_TASK PROMPT_.
When you reach the line containing "Viewport: 1795px width, 2044px height." in the entries below, start writing out each line exactly, and stop after the line containing "Image resolution: width=1000".

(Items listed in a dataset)
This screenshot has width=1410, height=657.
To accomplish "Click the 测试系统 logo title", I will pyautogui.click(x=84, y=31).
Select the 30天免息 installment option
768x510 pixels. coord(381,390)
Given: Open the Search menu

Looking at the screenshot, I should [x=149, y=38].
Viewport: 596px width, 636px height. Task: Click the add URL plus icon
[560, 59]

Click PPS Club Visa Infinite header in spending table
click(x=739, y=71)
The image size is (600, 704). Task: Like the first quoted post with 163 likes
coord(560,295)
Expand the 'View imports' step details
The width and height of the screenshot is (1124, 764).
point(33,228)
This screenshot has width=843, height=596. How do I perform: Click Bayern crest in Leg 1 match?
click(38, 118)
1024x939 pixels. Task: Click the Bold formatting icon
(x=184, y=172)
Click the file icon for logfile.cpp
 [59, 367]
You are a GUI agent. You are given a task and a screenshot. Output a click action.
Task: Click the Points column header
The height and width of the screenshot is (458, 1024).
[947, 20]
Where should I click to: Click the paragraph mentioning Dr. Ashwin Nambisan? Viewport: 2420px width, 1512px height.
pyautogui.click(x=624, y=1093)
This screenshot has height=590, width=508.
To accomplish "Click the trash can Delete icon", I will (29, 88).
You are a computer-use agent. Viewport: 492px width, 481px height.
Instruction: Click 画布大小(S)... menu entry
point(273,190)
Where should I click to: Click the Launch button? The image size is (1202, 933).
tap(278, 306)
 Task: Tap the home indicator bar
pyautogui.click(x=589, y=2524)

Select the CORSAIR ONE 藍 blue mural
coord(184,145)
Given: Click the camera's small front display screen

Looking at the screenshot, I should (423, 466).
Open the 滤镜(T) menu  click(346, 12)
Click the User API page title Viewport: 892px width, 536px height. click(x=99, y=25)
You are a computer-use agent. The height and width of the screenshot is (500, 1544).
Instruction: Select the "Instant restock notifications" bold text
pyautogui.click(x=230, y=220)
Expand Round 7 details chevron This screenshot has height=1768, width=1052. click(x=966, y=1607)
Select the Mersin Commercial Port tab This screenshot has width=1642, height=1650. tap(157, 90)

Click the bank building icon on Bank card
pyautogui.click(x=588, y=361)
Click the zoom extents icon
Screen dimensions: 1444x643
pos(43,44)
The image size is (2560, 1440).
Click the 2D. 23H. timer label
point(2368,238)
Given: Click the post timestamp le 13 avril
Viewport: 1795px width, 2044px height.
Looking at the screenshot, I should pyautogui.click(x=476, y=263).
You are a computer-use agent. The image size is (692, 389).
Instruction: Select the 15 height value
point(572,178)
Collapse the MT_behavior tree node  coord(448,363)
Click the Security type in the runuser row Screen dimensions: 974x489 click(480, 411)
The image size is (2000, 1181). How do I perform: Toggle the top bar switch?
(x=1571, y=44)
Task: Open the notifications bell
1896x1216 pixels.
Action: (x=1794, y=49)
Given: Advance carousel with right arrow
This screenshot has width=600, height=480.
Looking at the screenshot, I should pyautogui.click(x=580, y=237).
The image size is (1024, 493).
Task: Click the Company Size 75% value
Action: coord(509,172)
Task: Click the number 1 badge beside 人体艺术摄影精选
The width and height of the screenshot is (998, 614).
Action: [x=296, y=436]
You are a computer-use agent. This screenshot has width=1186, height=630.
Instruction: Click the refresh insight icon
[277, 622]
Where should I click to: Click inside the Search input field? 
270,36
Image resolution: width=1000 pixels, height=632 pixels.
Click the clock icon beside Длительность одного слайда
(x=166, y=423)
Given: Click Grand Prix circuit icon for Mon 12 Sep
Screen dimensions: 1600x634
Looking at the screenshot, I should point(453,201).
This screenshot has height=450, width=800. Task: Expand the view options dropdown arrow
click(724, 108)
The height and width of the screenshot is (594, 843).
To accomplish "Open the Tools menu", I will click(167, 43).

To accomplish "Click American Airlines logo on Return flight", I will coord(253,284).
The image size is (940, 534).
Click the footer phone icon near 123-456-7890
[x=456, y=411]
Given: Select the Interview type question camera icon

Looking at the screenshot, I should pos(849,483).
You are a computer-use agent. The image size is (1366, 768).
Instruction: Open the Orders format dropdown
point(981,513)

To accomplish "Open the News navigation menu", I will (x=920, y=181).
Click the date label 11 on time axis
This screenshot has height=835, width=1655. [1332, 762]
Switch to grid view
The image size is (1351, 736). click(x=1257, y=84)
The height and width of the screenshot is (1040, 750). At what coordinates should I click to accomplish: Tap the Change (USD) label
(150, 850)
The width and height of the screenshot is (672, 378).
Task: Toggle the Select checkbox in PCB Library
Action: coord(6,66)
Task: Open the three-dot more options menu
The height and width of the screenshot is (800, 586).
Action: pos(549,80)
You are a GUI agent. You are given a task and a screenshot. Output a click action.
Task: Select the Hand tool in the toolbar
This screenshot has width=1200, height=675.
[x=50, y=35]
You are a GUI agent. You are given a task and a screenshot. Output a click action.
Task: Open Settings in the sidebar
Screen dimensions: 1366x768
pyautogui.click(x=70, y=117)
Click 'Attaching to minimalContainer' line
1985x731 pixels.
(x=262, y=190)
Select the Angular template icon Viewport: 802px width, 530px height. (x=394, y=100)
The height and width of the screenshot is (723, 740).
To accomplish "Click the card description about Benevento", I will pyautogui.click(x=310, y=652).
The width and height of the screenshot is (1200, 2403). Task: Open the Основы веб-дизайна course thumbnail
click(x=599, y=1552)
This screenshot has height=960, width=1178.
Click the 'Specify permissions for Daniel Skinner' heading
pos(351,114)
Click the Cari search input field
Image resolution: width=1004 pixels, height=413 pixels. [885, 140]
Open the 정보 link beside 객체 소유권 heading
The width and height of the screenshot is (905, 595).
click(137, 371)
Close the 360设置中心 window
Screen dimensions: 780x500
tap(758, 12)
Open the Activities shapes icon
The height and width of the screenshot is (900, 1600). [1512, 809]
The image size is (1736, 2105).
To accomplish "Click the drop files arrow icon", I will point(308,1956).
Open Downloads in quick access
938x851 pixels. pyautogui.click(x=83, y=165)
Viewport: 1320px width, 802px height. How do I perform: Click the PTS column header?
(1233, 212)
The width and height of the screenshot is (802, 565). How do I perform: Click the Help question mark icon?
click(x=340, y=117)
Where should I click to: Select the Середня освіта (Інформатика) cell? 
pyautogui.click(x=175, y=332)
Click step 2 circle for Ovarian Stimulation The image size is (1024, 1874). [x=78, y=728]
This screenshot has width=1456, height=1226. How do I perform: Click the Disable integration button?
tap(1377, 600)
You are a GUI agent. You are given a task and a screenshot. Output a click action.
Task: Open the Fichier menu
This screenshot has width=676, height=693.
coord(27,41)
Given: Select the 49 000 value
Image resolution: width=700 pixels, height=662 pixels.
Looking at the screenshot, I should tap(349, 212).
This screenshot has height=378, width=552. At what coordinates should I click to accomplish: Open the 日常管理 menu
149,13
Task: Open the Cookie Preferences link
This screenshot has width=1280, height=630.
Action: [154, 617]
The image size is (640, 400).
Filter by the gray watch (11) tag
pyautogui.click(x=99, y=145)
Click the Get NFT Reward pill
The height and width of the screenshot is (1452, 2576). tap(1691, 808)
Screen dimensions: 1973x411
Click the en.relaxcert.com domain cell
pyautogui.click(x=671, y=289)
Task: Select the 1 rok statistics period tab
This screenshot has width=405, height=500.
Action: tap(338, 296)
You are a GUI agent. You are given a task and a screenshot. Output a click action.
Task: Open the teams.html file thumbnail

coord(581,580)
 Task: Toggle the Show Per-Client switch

_SOLUTION TO THE PROBLEM_.
Viewport: 1795px width, 2044px height.
Looking at the screenshot, I should pyautogui.click(x=476, y=263).
You are a computer-use agent. The image size is (692, 389).
Instruction: Select the 15 height value
point(572,178)
Collapse the MT_behavior tree node  coord(448,363)
Click the Security type in the runuser row Screen dimensions: 974x489 click(480, 411)
The image size is (2000, 1181). How do I perform: Toggle the top bar switch?
(x=1571, y=44)
Task: Open the notifications bell
1896x1216 pixels.
Action: (x=1794, y=49)
Given: Advance carousel with right arrow
This screenshot has width=600, height=480.
Looking at the screenshot, I should pyautogui.click(x=580, y=237).
The image size is (1024, 493).
Task: Click the Company Size 75% value
Action: coord(509,172)
Task: Click the number 1 badge beside 人体艺术摄影精选
The width and height of the screenshot is (998, 614).
Action: [x=296, y=436]
You are a computer-use agent. This screenshot has width=1186, height=630.
Instruction: Click the refresh insight icon
[277, 622]
Where should I click to: Click inside the Search input field? 
270,36
Image resolution: width=1000 pixels, height=632 pixels.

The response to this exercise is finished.